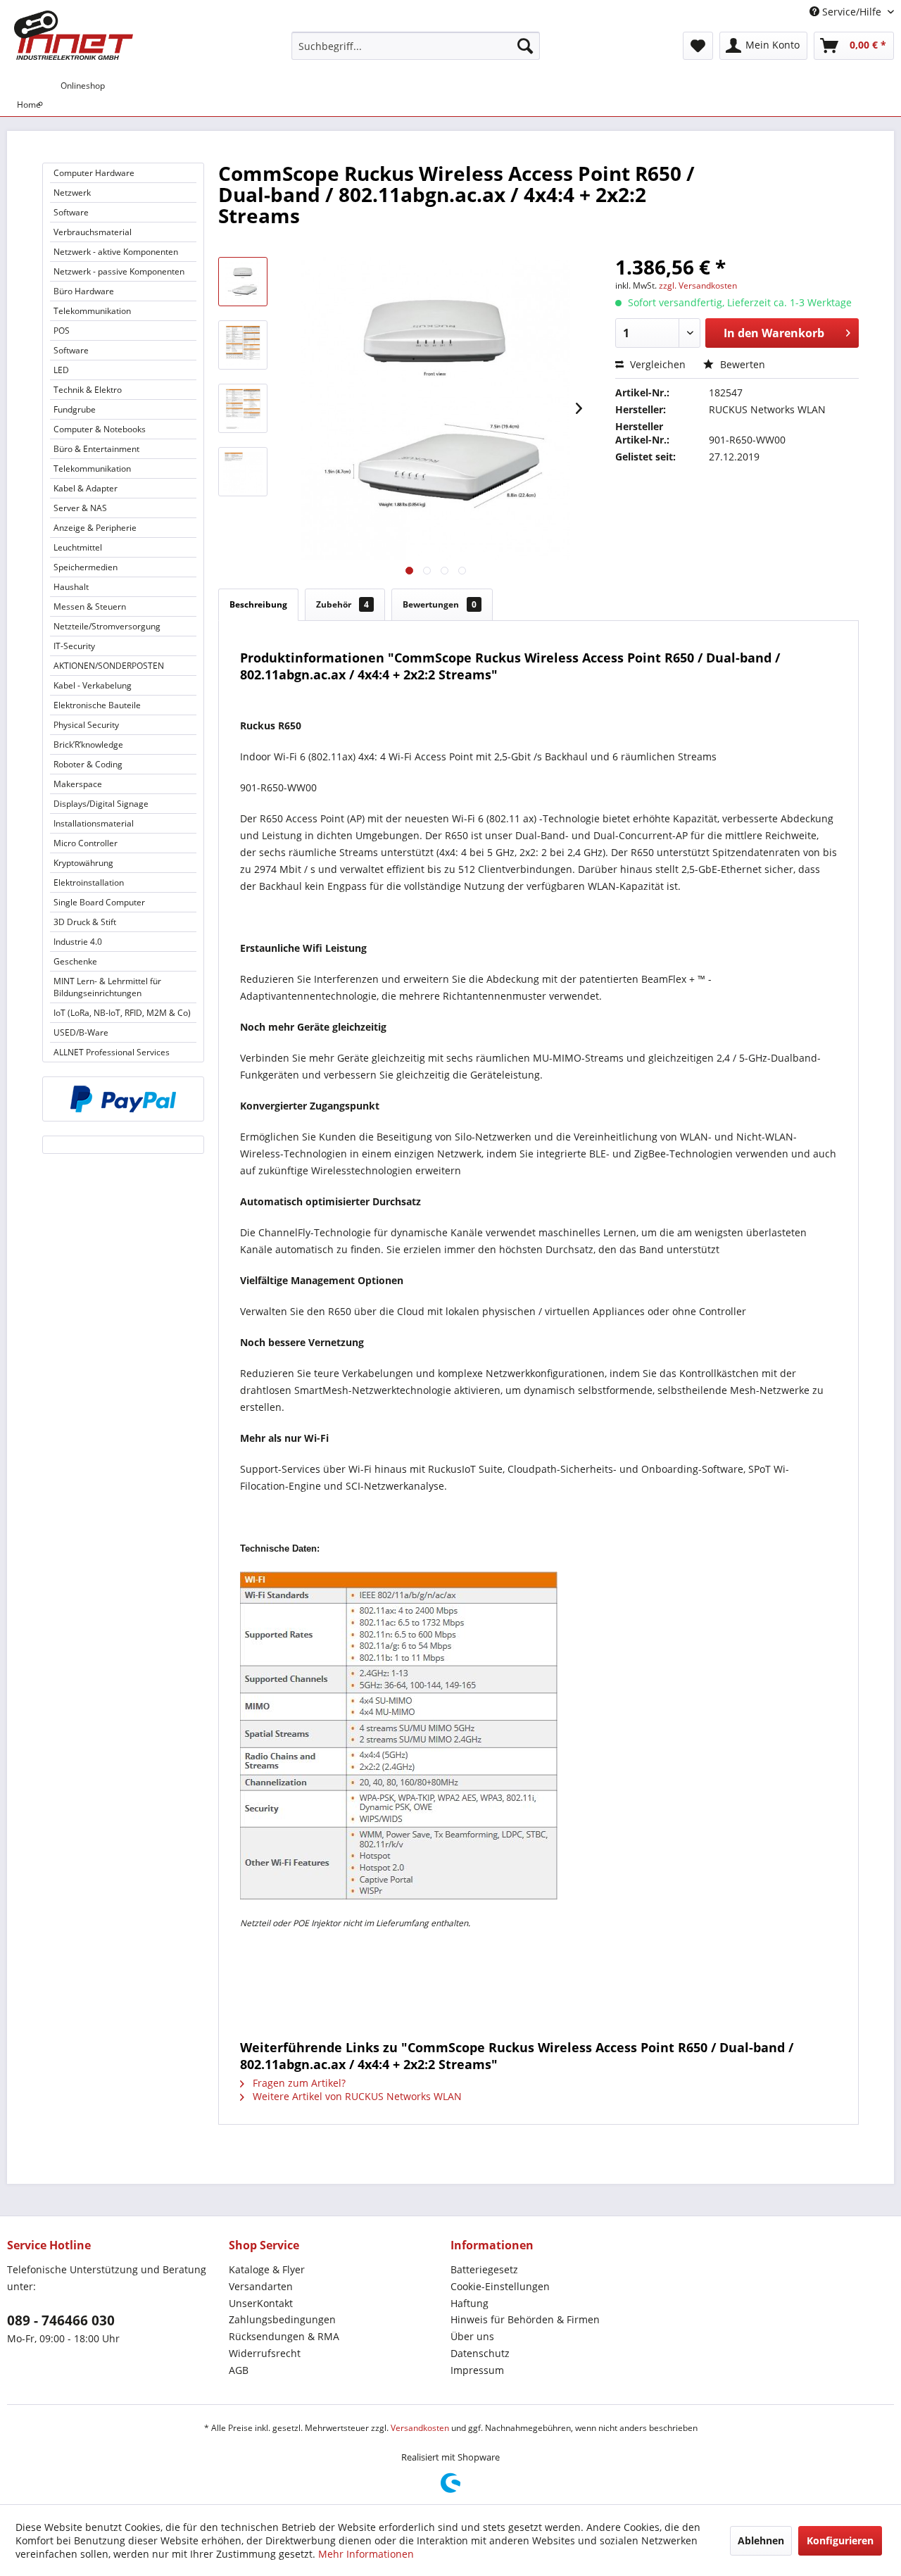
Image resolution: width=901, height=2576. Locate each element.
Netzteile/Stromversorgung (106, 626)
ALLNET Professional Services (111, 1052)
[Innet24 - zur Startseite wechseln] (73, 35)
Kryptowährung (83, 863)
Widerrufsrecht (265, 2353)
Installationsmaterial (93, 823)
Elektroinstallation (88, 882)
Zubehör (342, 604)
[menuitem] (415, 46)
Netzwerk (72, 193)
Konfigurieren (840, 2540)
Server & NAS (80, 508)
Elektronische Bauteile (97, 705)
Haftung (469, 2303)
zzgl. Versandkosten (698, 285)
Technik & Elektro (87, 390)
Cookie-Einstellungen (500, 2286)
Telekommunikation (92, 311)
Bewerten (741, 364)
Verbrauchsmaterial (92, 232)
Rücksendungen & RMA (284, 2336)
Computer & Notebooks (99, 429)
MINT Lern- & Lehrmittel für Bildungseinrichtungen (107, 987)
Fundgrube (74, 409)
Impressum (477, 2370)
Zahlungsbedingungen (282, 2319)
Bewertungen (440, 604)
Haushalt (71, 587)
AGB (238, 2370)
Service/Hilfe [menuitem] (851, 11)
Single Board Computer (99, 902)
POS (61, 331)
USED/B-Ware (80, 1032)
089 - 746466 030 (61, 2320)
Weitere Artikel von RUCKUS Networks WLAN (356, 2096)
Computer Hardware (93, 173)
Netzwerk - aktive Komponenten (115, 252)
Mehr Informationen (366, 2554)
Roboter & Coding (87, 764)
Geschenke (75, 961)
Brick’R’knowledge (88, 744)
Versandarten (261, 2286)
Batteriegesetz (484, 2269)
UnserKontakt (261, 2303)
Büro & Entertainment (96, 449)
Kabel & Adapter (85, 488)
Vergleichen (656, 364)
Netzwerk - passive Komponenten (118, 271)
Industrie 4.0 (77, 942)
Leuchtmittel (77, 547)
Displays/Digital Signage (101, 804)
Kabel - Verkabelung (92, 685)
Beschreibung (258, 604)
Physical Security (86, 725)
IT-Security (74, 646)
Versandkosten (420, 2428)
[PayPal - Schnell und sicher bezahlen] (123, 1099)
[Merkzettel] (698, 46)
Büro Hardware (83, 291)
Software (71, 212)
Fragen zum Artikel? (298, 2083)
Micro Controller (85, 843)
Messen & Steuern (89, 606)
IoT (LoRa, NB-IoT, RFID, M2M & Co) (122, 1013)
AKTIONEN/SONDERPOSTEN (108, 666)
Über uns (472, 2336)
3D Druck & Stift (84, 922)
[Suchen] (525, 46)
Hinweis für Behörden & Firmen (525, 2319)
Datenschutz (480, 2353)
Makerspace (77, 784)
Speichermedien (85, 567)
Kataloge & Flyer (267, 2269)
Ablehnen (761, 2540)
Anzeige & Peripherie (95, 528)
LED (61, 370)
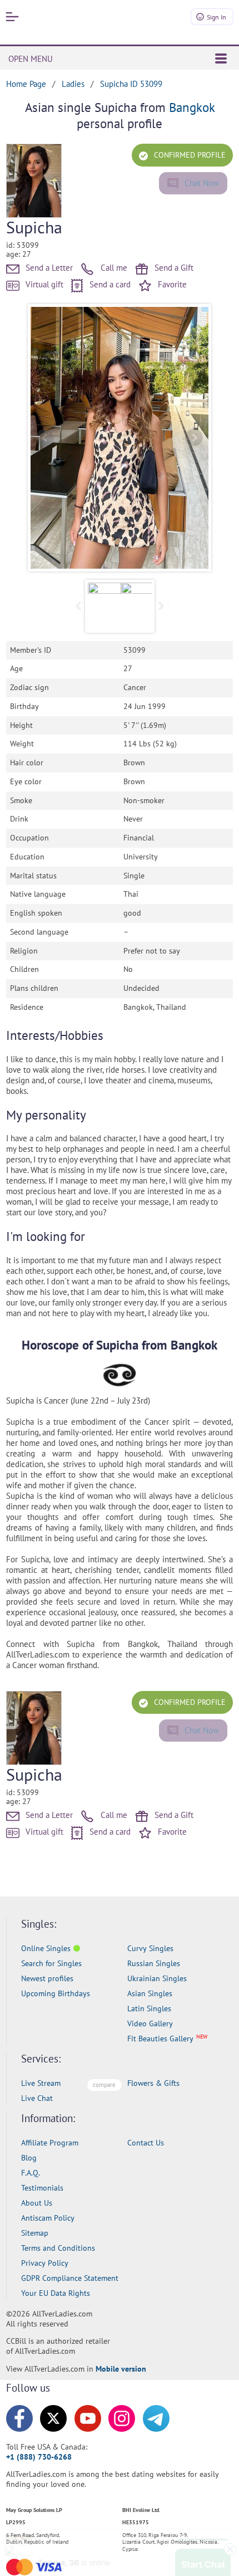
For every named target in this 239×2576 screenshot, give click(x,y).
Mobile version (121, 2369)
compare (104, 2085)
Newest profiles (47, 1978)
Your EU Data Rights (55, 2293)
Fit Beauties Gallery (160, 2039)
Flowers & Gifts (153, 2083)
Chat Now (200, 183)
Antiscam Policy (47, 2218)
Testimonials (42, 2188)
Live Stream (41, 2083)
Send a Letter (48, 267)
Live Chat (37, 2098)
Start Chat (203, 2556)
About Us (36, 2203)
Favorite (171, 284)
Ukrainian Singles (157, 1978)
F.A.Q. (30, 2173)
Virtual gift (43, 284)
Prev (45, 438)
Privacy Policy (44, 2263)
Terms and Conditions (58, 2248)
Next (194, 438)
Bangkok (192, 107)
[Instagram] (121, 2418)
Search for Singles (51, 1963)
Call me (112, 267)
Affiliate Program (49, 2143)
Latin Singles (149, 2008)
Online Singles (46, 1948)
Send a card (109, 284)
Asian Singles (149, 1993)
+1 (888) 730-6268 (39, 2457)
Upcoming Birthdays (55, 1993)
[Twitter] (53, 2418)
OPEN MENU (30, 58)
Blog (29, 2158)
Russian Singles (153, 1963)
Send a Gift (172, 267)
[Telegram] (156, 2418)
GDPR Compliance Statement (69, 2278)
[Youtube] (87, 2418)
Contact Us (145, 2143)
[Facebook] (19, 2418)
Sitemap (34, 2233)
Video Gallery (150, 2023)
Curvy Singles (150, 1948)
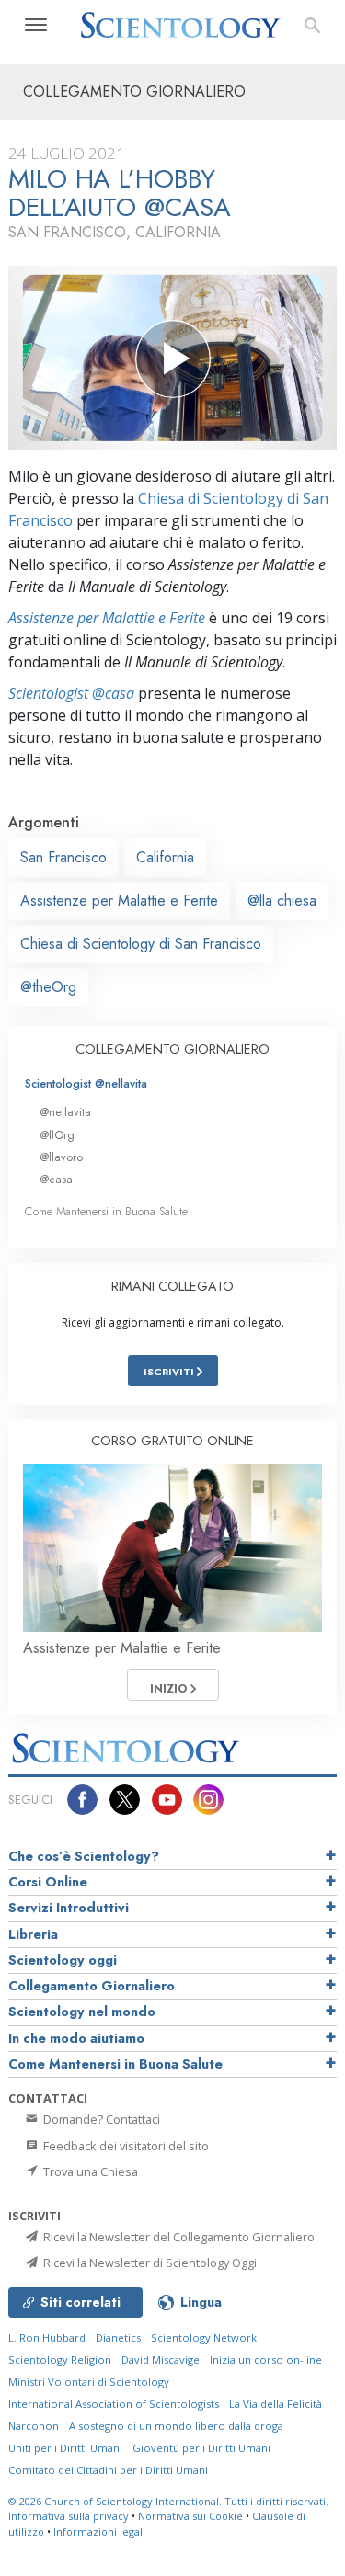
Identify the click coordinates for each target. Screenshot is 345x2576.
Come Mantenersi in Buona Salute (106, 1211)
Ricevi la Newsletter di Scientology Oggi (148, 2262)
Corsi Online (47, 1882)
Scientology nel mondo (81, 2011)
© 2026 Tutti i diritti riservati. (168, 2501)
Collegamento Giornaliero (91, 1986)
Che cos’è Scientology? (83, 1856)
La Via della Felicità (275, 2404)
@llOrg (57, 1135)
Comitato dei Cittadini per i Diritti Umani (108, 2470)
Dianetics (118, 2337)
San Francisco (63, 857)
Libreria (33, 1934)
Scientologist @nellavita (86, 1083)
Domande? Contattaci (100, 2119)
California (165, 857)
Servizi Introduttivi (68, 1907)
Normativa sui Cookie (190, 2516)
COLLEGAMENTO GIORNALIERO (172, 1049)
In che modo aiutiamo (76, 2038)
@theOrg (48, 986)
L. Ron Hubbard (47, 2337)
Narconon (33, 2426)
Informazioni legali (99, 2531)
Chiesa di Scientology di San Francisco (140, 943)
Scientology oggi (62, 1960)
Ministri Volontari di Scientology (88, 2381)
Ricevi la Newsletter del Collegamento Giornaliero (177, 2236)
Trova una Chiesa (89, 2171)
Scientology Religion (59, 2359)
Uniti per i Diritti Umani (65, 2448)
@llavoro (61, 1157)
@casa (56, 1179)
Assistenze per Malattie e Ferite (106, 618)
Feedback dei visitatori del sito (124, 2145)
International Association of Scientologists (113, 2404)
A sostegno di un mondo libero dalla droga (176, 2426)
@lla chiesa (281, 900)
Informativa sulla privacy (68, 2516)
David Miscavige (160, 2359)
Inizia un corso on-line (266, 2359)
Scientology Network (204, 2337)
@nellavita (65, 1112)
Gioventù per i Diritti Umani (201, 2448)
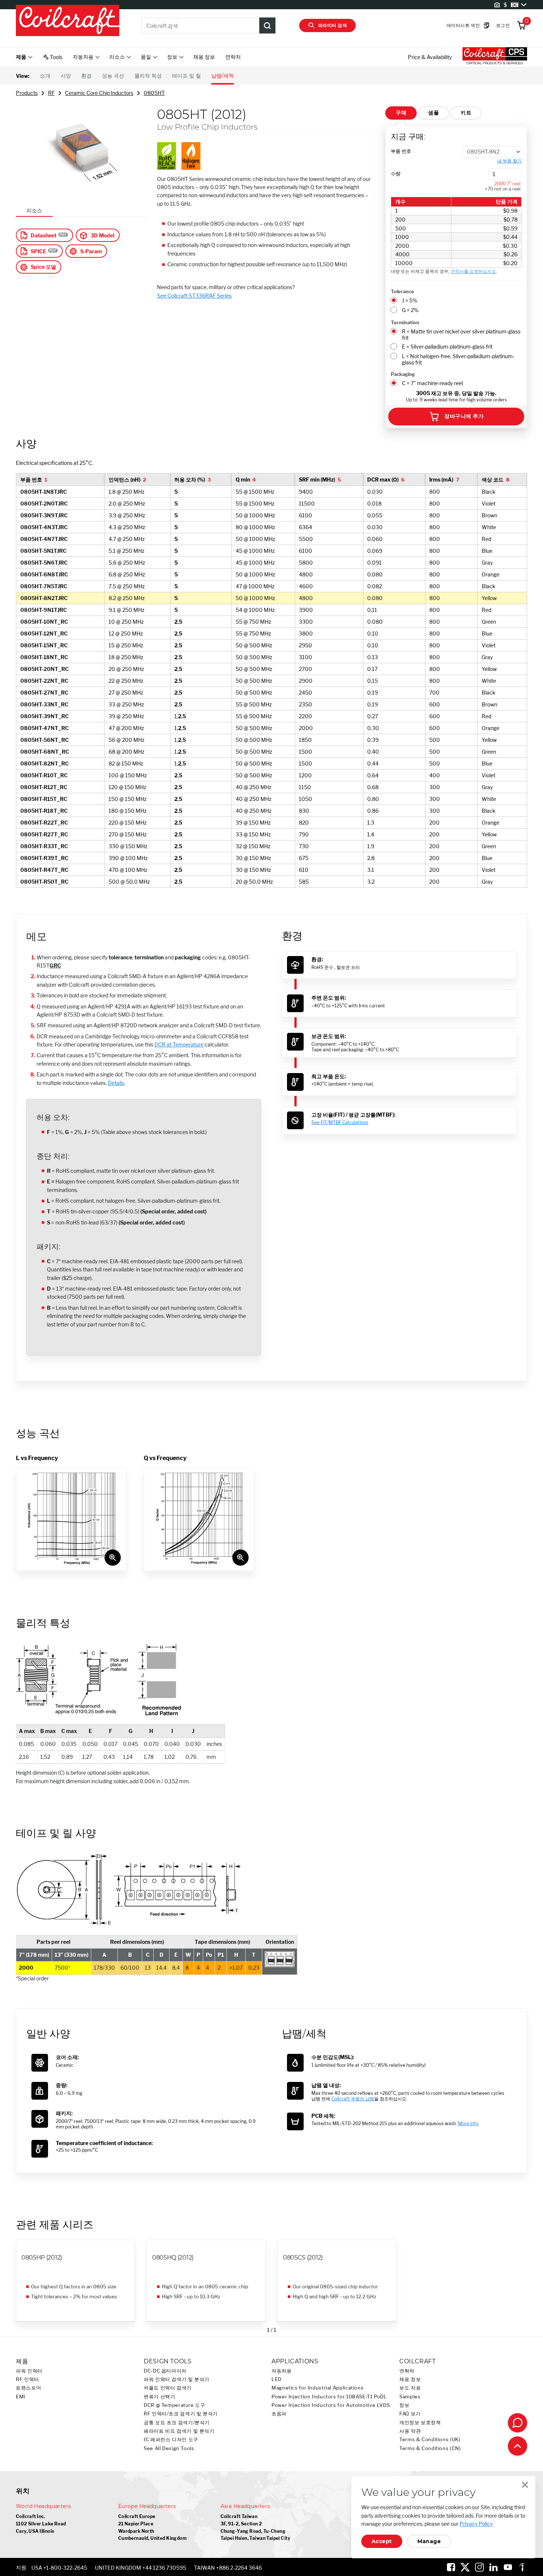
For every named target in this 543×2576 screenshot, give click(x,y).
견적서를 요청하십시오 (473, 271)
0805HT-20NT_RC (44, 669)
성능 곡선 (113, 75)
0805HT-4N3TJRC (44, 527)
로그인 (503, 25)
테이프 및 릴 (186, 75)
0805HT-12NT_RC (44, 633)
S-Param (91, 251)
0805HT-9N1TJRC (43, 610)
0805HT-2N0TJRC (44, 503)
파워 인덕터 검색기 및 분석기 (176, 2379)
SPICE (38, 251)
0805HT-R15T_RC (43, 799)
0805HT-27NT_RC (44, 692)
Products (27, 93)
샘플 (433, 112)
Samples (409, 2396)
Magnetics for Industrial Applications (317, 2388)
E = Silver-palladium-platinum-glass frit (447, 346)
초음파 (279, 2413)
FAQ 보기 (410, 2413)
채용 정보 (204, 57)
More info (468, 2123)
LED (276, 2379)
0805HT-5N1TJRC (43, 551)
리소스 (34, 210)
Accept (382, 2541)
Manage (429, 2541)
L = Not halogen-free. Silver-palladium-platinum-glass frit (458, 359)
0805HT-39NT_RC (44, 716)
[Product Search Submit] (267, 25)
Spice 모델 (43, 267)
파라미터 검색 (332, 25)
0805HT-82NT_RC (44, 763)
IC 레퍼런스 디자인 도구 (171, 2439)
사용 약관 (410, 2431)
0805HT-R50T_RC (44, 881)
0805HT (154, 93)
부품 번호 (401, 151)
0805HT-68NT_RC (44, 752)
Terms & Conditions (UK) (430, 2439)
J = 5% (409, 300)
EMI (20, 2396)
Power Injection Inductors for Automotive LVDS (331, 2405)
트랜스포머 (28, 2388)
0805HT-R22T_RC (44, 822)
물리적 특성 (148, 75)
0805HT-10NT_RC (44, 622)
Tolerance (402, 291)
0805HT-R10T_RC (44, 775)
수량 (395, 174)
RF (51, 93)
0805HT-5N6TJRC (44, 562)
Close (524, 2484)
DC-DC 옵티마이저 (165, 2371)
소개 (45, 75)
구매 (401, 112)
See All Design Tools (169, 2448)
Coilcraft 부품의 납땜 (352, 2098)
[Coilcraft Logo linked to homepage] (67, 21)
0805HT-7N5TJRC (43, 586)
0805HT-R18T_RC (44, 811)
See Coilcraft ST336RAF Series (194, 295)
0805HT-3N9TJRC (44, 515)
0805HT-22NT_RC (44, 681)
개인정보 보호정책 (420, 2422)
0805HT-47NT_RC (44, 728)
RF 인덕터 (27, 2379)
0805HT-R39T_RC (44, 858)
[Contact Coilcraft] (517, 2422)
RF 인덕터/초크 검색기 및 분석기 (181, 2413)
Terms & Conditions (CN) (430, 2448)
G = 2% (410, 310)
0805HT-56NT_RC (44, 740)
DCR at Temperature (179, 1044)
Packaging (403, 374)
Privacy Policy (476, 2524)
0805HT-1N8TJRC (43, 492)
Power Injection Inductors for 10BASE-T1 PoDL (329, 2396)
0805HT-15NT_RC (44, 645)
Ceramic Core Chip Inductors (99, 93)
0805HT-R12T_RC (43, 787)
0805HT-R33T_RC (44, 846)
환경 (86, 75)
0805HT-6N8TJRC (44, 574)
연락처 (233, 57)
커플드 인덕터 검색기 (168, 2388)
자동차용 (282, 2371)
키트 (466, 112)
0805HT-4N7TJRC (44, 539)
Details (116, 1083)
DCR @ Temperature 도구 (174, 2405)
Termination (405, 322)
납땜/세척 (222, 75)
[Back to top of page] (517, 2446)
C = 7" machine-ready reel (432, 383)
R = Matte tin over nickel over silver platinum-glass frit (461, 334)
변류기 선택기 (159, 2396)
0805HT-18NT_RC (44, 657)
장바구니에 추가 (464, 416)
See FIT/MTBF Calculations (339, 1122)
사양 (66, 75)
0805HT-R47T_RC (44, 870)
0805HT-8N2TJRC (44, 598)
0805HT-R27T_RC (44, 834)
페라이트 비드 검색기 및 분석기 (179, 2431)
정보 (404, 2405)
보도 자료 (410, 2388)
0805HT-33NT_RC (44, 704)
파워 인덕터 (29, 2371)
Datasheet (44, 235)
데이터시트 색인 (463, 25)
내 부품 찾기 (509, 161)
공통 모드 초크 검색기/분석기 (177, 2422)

==================================================

▶ _What is expected_
Show each line of the records above containing "Umani".

▶ _Exercise answer_
Comitato dei Cittadini per i Diritti Umani (108, 2470)
Uniti per i Diritti Umani (65, 2448)
Gioventù per i Diritti Umani (201, 2448)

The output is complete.